Luke XXII: Lk. 6:1-11
Jesus has been acting the part of a priest and calling men to follow Him. He says He’s come to do something new, and here, He explains a little more of what that means.
Jesus & David
Jesus and his disciples rub a bit of grain together in their hands on the Sabbath as they are passing through a field, and the Pharisees object saying that they are breaking the Sabbath (Lk. 6:1-2). But Jesus defends their actions by referring to David who was the anointed king who had just officially been run out of Saul’s house (Lk. 6:3, cf. 1 Sam. 20-21). David and his men probably arrive at Nob on the Sabbath since Ahimelech has the holy bread, which was replaced by new bread every Sabbath day (1 Sam. 21:6, Lev. 24:5-9). David’s argument is that since he and his men have been kept from women, they are “holy” (1 Sam. 21:5).
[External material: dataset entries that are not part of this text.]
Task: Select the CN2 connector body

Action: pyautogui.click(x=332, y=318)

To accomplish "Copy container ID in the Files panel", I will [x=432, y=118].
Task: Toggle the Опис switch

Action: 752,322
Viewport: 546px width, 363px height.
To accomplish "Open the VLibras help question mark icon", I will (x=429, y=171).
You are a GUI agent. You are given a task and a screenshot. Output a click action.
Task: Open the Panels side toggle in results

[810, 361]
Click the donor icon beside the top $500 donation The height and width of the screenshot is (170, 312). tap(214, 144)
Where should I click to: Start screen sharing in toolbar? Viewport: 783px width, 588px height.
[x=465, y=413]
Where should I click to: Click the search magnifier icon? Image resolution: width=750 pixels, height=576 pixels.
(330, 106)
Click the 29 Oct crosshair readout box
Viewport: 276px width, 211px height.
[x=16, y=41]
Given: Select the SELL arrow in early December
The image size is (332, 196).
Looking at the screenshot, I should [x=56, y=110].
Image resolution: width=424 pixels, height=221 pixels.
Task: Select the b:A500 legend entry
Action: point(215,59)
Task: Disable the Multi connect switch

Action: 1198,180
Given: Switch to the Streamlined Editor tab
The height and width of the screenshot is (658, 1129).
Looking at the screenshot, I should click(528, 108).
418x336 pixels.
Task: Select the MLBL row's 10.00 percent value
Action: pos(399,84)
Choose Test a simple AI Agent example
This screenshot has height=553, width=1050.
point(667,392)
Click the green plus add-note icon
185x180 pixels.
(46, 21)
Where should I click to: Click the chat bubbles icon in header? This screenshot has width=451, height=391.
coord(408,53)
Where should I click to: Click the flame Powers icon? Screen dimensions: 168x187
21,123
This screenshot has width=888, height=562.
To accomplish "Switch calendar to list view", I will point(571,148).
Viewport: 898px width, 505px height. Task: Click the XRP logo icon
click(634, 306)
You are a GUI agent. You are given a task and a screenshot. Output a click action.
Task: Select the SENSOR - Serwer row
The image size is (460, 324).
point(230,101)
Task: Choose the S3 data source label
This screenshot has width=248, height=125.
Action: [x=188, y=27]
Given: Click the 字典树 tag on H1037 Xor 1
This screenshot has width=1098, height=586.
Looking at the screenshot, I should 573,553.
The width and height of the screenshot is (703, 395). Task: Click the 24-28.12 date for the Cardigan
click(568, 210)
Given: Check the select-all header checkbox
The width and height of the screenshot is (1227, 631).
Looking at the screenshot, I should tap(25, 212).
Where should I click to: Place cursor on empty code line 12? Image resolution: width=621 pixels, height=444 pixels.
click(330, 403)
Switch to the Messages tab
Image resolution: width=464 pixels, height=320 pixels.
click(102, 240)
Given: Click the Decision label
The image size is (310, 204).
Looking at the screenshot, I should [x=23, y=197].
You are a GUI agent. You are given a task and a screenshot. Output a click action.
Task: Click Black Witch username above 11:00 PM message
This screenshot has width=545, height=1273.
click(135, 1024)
Apart from being a priest, the only other way someone might be allowed priestly access would have been through some kind of oath or dedication. For example, Samuel was not from the priestly family of Aaron, but his mother dedicated him to service at the tabernacle (1 Sam. 1:28). And he grew up ministering in the tabernacle, clothed with a white linen ephod like a priest (1 Sam. 2:18) and offering sacrifices (cf. 1 Sam. 9:13, 13:8-13). In fact, Hannah dedicated Samuel to priestly service through a Nazirite vow (1 Sam. 1:11, Num. 6). It seems likely that David is telling Ahimelech that he and his men are holy because they have taken a temporary Nazirite vow.
Hands & Houses
A couple other pieces of this background story are important: First, when a priest is ordained, one of the common Hebraic descriptions of the ordination is to “fill the hands” (e.g. Ex. 28:41, 29:29, 29, 22, 35). This is because the job of the priest was to handle the sacrifices, to lift them before the Lord, to sprinkle blood, and to lift their hands in blessing the people. When David arrives at Nob, he asks repeatedly about what is in Ahimelech’s hand (1 Sam. 21:3, 8). Related, is the fact that Ahimelech acts to fill David’s hand with holy bread and Goliath’s sword from behind the ephod (1 Sam. 21:8-9). This is not just any moment in the story of David. This is the moment that he has fled from Saul’s threats to kill him. The first place David goes when his life is in danger is to the tabernacle, and he leaves strengthened with holy bread and a holy sword. The second significant piece of background information is that David’s conversation with Ahimelech represents an eclipse of power in progress. In the next chapter, Saul will order Doeg the Edomite to slaughter Ahimilech and all his family for helping David, with only Abiathar escaping (1 Sam. 22:11-19). While this is an evil act, it is also the fulfillment of God’s promise to Eli that no old man shall remain in his family because of their wickedness and only one shall be spared (1 Sam. 2:30-36). God promised to raise up a new priest and to build him a house (1 Sam. 2:35). All the indications are that He was talking about David (cf. 2 Sam. 7).
A New Priesthood
So when we get to these two episodes in Luke 6, a number of things begin to stand out. First, Jesus is not merely referencing a random story where somebody gets to break the ceremonial rules. He’s referencing a key moment in one of the most significant stories in Jewish history: David’s ascendency. The only way David had access to the holy bread and the holy sword were if he were in some way granted a priestly status outside the ordinary means. Jesus is telling the Pharisees that He has that sort of status too. He’s been anointed, and He’s on His way to the throne. Jesus and his men are on a similar sort of holy mission. This is also indicated by the theme of hands. Jesus and his men are rubbing the grain together in their hands, and in the very next episode, Jesus meets a man with a withered hand (Lk. 6:6). In an interesting contrast, one of the only other stories in the Bible about a man with a withered hand is Jeroboam in 1 Kings 13 who has built a rival altar to God in Bethel (1 Kgs. 13:1). A prophet denounces this disobedient worship, and when Jeroboam orders him to be arrested, his hand withers (1 Kgs. 13:4). Only after the altar has been torn down, does the prophet pray for the king and restores his hand. Given the priestly access theme running through the background of this story, it doesn’t seem like a stretch to see Jesus confronting false worship in the synagogue and working to restore a faithful priesthood. Finally, these episodes indicate that another eclipse of power is taking place. Like Samuel, Jesus is not from the priestly family of Aaron, but He is like a Nazirite on a holy mission calling others to join Him. The implication is that the Pharisees are at best like Eli’s corrupt family, and they are invited to help Jesus like Ahimelech. But at worst, they are like Doeg the Edomite spying on Jesus, the anointed Son, and plotting to destroy him (Lk. 6:11).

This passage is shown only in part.